Your assignment
Repeat exactly the line containing "hi@thimpress.com (123, 1691)" and every line after it in the entries, and nothing besides.
-=-=-
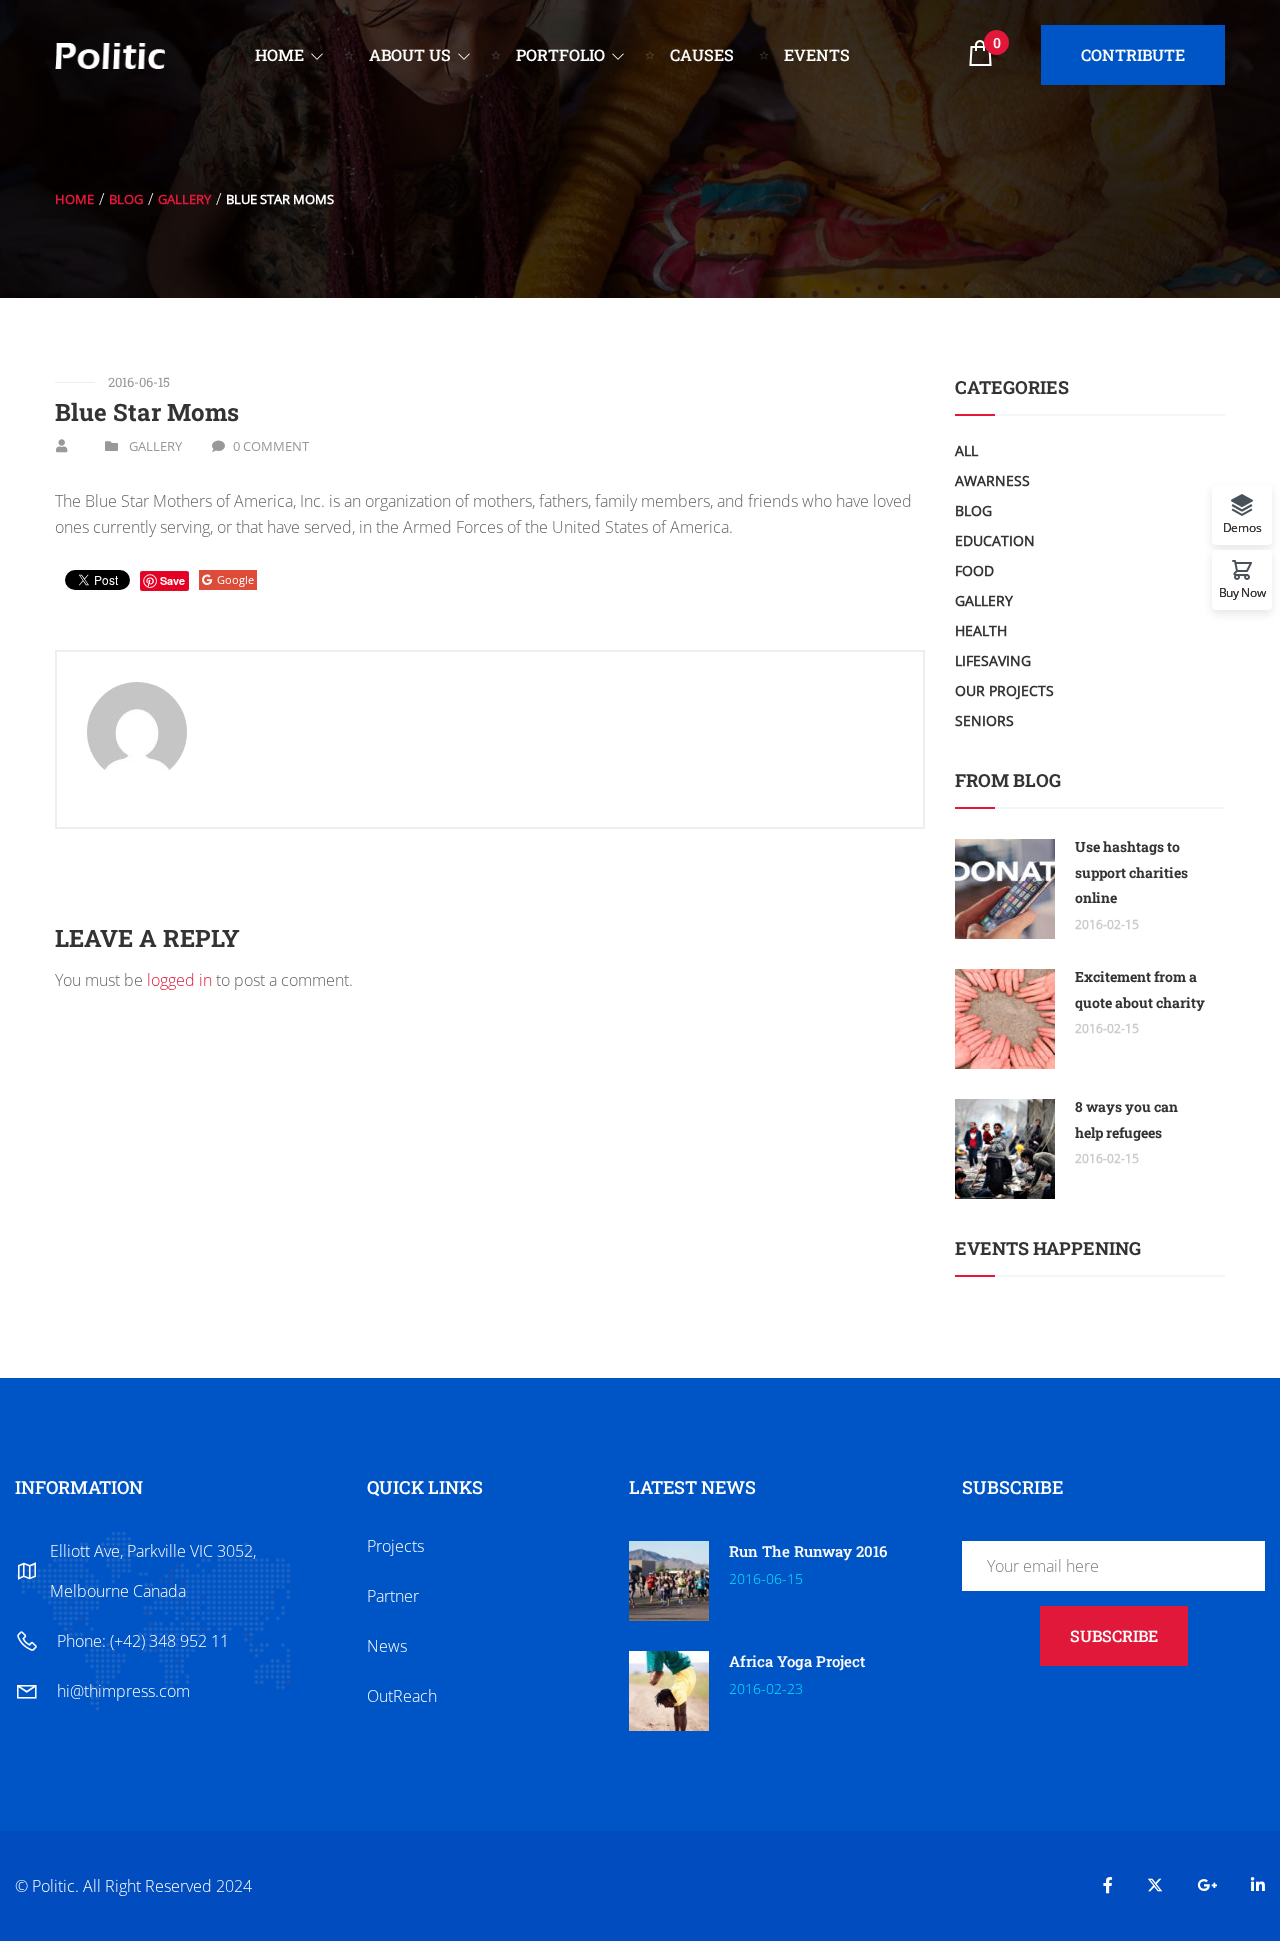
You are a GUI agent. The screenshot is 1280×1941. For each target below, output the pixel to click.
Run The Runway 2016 (808, 1551)
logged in (179, 980)
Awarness (992, 480)
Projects (395, 1546)
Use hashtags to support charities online (1131, 872)
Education (995, 540)
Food (974, 570)
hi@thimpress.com (123, 1691)
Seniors (984, 720)
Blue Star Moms (147, 412)
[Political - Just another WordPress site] (110, 53)
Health (981, 630)
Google (235, 579)
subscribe (1114, 1635)
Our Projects (1004, 690)
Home (74, 199)
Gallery (184, 199)
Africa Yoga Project (797, 1661)
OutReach (402, 1696)
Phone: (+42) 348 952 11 (143, 1641)
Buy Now (1242, 591)
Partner (393, 1596)
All (966, 450)
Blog (126, 199)
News (387, 1646)
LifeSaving (993, 660)
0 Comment (271, 446)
-=-=-
Task response
hi@thimpress.com (123, 1691)
Seniors (984, 720)
Blue Star Moms (147, 412)
[Political - Just another WordPress site] (110, 53)
Health (981, 630)
Google (235, 579)
subscribe (1114, 1635)
Our Projects (1004, 690)
Home (74, 199)
Gallery (184, 199)
Africa Yoga Project (797, 1661)
OutReach (402, 1696)
Phone: (+42) 348 952 11 (143, 1641)
Buy Now (1242, 591)
Partner (393, 1596)
All (966, 450)
Blog (126, 199)
News (387, 1646)
LifeSaving (993, 660)
0 Comment (271, 446)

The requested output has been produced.